WHAT THE TASK REQUIRES: Please revise the lines below, replacing every "screenshot" with "screen capture" and leaving everything else unchanged.

DATA RECORDS:
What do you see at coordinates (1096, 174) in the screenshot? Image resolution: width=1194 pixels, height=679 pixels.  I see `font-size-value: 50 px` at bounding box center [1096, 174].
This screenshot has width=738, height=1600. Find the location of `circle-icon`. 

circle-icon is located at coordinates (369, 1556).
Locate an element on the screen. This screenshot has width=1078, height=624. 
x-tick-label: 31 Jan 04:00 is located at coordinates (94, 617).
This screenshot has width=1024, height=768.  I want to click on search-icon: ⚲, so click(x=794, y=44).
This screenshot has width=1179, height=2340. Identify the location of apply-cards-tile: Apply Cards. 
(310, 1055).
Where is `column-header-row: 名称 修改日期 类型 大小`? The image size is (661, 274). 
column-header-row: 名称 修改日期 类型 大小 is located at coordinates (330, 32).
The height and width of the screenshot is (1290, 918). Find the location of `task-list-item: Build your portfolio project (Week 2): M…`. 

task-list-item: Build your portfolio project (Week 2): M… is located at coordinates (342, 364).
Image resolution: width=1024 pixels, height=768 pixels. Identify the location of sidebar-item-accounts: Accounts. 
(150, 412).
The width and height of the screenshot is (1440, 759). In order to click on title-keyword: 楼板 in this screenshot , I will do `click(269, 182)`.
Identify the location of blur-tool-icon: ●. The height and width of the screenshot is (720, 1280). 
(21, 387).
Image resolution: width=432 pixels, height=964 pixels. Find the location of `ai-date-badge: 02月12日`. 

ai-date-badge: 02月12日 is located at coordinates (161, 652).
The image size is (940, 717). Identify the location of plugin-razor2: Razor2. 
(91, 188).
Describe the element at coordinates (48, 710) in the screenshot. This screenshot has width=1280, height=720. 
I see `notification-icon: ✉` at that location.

ANSWER TO THIS PROBLEM:
What do you see at coordinates (1096, 174) in the screen capture? Image resolution: width=1194 pixels, height=679 pixels.  I see `font-size-value: 50 px` at bounding box center [1096, 174].
This screen capture has width=738, height=1600. Find the location of `circle-icon`. 

circle-icon is located at coordinates (369, 1556).
Locate an element on the screen. This screen capture has width=1078, height=624. 
x-tick-label: 31 Jan 04:00 is located at coordinates (94, 617).
This screen capture has width=1024, height=768.  I want to click on search-icon: ⚲, so click(x=794, y=44).
This screen capture has width=1179, height=2340. Identify the location of apply-cards-tile: Apply Cards. 
(310, 1055).
Where is `column-header-row: 名称 修改日期 类型 大小`? The image size is (661, 274). 
column-header-row: 名称 修改日期 类型 大小 is located at coordinates (330, 32).
The height and width of the screen capture is (1290, 918). Find the location of `task-list-item: Build your portfolio project (Week 2): M…`. 

task-list-item: Build your portfolio project (Week 2): M… is located at coordinates (342, 364).
Image resolution: width=1024 pixels, height=768 pixels. Identify the location of sidebar-item-accounts: Accounts. 
(150, 412).
The width and height of the screen capture is (1440, 759). In order to click on title-keyword: 楼板 in this screen capture , I will do `click(269, 182)`.
Identify the location of blur-tool-icon: ●. The height and width of the screen capture is (720, 1280). 
(21, 387).
Image resolution: width=432 pixels, height=964 pixels. Find the location of `ai-date-badge: 02月12日`. 

ai-date-badge: 02月12日 is located at coordinates (161, 652).
The image size is (940, 717). Identify the location of plugin-razor2: Razor2. 
(91, 188).
Describe the element at coordinates (48, 710) in the screen capture. This screen capture has width=1280, height=720. 
I see `notification-icon: ✉` at that location.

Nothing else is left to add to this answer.